CCA Jobs stuck not completing or hanging

Products

CA Configuration Automation CENDURA

Issue/Introduction

Discovery, Management Profiles, Network Profile jobs does not complete or hanging

Environment

Configuration Automation - All versions

Resolution

Navigate to the Network tab --> Jobs --> check the Job(s) --> Select Actions --> Cancel Job (make take a few seconds to kick in)

If that doesn't work, you can recycle the Grid Node(s) services which will kill the job; however, the CCA Server won't know the job is done\completed\dead until the next heartbeat (default i believe is 5 or 10 minutes).

This means the CCA UI won't show the new job status for around 10 mins after your recycle the Grid Node(s). If you do not have any Grid Nodes, then the same concept applies, just recycle the CCA Server Service.

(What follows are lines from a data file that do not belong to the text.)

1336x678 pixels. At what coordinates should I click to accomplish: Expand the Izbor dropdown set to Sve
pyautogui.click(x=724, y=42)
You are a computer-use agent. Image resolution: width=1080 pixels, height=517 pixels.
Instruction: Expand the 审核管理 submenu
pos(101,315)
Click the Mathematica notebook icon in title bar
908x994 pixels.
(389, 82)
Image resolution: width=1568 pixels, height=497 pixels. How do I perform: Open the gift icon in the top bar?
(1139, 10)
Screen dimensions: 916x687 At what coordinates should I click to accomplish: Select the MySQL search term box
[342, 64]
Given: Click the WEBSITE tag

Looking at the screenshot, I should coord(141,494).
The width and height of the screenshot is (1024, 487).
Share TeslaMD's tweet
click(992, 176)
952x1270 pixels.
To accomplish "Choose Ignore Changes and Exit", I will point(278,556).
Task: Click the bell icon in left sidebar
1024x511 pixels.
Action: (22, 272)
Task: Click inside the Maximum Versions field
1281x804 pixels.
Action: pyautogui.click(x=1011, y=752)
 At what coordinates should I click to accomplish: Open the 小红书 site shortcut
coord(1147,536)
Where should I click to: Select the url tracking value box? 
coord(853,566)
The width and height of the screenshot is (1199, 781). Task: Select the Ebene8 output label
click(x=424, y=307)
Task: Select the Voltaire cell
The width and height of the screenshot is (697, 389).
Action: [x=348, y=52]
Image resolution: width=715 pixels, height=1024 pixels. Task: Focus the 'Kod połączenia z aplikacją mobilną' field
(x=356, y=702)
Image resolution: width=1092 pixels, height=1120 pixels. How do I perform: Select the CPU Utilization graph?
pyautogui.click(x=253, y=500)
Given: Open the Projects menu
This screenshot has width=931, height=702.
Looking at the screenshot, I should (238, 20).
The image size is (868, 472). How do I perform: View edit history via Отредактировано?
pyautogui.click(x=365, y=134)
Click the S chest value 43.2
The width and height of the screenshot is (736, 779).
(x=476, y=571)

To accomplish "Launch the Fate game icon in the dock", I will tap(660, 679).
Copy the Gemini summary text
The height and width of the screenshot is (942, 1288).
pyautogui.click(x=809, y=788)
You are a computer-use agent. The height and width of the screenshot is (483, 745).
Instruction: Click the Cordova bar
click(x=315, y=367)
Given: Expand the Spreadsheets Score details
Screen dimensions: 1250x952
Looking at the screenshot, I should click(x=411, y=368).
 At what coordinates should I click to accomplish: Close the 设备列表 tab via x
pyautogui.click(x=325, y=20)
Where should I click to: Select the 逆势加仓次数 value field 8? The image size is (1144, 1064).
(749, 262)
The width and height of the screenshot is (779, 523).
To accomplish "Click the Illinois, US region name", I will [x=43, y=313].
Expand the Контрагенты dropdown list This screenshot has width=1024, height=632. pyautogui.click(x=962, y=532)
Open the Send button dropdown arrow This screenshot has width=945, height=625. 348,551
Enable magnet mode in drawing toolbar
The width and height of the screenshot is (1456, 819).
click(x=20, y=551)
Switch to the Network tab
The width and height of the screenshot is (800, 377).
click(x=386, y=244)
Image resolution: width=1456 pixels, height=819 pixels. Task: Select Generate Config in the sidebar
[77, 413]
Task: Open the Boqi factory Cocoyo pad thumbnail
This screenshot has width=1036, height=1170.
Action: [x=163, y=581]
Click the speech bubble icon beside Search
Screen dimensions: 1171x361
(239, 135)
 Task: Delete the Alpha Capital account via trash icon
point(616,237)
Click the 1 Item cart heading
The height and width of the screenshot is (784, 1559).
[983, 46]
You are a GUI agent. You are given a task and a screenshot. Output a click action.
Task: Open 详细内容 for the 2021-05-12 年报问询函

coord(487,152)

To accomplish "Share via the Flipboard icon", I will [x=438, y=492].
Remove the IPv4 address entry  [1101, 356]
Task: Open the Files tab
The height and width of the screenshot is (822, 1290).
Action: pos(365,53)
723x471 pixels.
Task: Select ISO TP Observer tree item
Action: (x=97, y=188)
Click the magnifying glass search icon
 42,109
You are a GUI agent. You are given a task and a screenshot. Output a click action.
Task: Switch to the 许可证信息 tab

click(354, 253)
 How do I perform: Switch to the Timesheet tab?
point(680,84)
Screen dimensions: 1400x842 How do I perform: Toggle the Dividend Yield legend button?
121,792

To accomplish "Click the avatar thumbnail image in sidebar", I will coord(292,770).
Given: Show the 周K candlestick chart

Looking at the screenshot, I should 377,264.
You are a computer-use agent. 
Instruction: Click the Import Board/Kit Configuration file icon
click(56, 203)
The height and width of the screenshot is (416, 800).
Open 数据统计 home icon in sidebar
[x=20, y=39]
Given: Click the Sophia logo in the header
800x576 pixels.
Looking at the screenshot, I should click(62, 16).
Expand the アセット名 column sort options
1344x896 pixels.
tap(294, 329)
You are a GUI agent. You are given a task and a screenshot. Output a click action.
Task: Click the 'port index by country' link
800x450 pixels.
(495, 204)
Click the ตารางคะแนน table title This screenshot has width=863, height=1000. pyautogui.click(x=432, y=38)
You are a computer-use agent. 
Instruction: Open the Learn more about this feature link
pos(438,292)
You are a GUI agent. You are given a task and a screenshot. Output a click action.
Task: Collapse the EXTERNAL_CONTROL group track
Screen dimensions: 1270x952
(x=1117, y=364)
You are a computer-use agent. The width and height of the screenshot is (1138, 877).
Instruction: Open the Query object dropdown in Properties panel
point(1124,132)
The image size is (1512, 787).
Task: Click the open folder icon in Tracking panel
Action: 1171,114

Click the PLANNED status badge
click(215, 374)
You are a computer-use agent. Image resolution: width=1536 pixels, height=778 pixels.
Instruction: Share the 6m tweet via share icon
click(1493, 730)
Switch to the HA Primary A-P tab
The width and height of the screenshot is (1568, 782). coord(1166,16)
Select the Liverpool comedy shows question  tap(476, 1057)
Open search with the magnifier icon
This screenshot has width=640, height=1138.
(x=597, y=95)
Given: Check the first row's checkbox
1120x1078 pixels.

If the problem still persists, then the stalled job(s) needs to be removed from the CCA database.

1. Before running the above delete queries, make sure to stop all the CCA services, then take a full
backup of the CCA database:

- net stop candgateway
- net stop candserver
- net stop ccagridnode
- net stop ccaserver

- Take a full backup of all CCA services

2. Login into CCA database and execute the queries

select * from ACMQ_BLOB_TRIGGERS

select * from ACMQ_TRIGGERS

select * from ACMQ_JOB_DETAILS

3. Identify the stale Jobs which are still available in the tables of Step 2.

4. Execute the delete queries in the following order. (you can decide for which Provide the management profile name which you got in select query you don t want and can be deleted.)

delete from ACMQ_BLOB_TRIGGERS where TRIGGER_NAME like '%Provide the management profile name which you got in select query%'

delete from ACMQ_TRIGGERS where TRIGGER_NAME like '%Provide the management profile name which you got in select query %'

delete from ACMQ_JOB_DETAILS where JOB_NAME like '%Provide the management profile name which you got in select query %'

5. OPTIONAL: Also verify the below using this query:

select * from acm_grid_operation where operation_state in (1, 2, 4, 6, 8)

Operation states:

1: dispatched but not started

2: running

4: being cancelled

6: aborted

8: waiting on dependencies

If you get any entries of above states then look at the server description available in descr column. By inspection you can notice the problematic servers on which the stale jobs are still referencing.

6. Delete the stale job entries using the query :

delete from acm_grid_operation where operation_state in (1, 2, 4, 6, 8)

7. Start the CCA Server Service first, followed by any CCA Grid Nodes

- net start candserver
- net start candgateway
- net start ccagridnode
- net start ccaserver